WHAT DO YOU CALL A SMILE



















QUTE
 
Iori241
Read July 23, 2009, 11:20:29 PM #5

WHAT DO THE OUTLAWS EAT W/ THEIR MILK!??!!?!?!?!?!?!?
















CROOKIES
 
Iori241
Read July 23, 2009, 11:22:02 PM #6

WHO HAS EIGHT PISTOLS AND TERRORIZES THE SEAS>!>!>!>!?!?!?!?!















BILLTY THE SQUID
 
ChilliumBromide
Read July 23, 2009, 11:24:38 PM #7

THIS THREAD! :>

Ooooooooooooooh!
 
Iori241
Read July 23, 2009, 11:45:04 PM #8

HOLY KLEENEX BATMAN, HE WAS RIGHT UNDER OUR NOSES AND WE BLEW IT!!!!!
 
Kyrandian
Read July 23, 2009, 11:45:32 PM #9

WHAT DO YOU CALL EPILEPTIC LETTUCE?!?!?!?!?
















SEIZURE SALAD!!!!!!!!!!!!!!!!!!!!!!!!
 
Iori241
Read July 23, 2009, 11:49:46 PM #10

WHY DID THE CHICKEN CROSS THE ROAD

















WHY DID THE CHICKEN CROSS THE ROAD
 
Iori241
Read July 23, 2009, 11:51:20 PM #11

TWO FISH ARE IN A TANK ONE SAID TO THE OTHER: "HOW DO U DRIVE THIS THING?!?!?!?!?!"
 
Iori241
Read July 23, 2009, 11:54:51 PM #12

MRS BIGGR HAD A BABY. WHICH ONE WAS BIGGER!?!?!?!?!!?!?!?!?

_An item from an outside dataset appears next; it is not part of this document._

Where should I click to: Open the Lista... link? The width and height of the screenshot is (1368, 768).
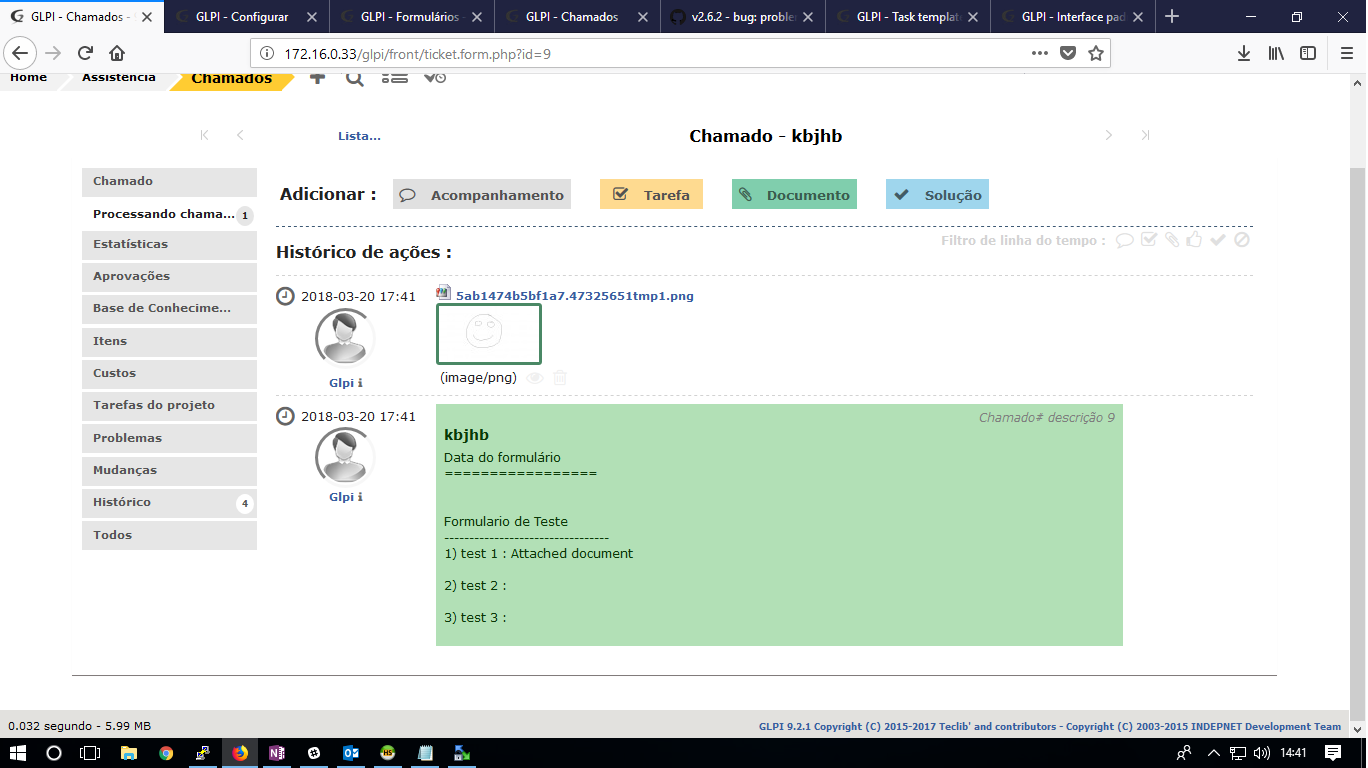[360, 135]
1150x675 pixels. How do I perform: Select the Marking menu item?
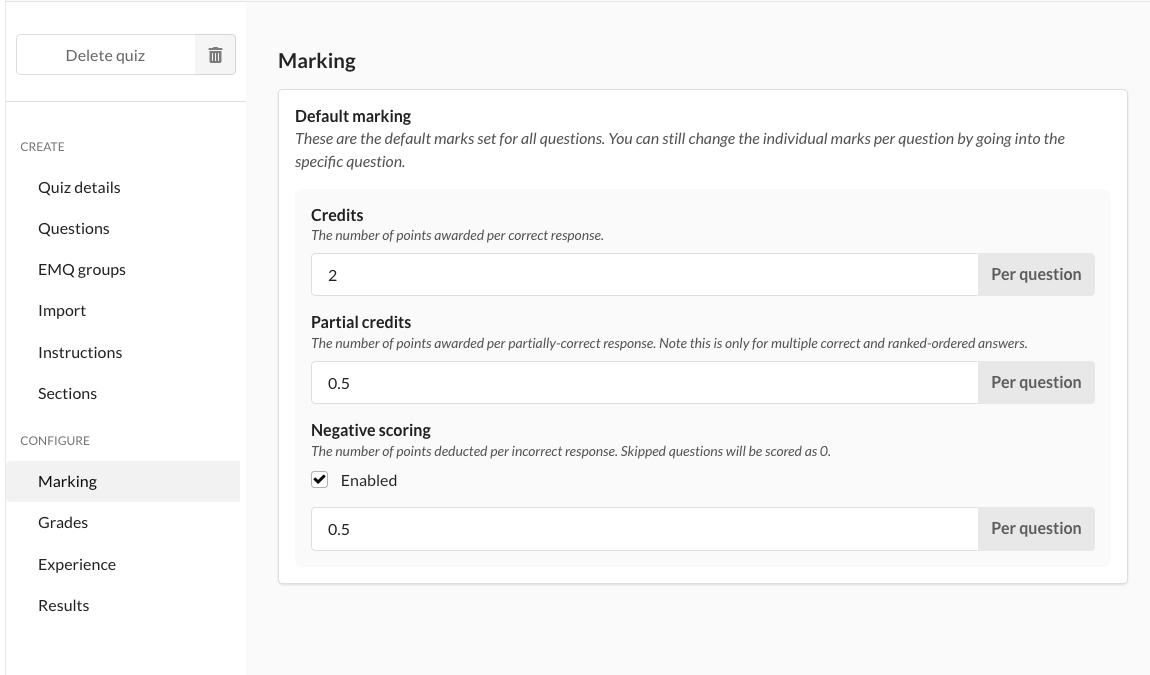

THE BABY. IT WASALITTLE BIGGER
 
ChilliumBromide
Read July 23, 2009, 11:58:42 PM #13

Two television sets got married. The wedding was boring, but the reception was beautiful.
 
ChilliumBromide
Read July 24, 2009, 01:17:19 AM #14

A hungry African lion came across two men. One was sitting under a tree and reading a book; the other was typing away on his typewriter. The lion pounced on the man reading the book and devoured him. Even the king of the jungle knows that readers digest and writers cramp.
 
Schlagwerk
Read July 24, 2009, 08:24:28 AM #15

TWO MUFFINs ARE IN AN OVEN. ONE TURNS TO THE OTHER AND SAYS "IS IT HOT IN HERE OR JUST ME?"

THE OTHER SAYS "HOLY CRAP! A TALKING MUFFIN!"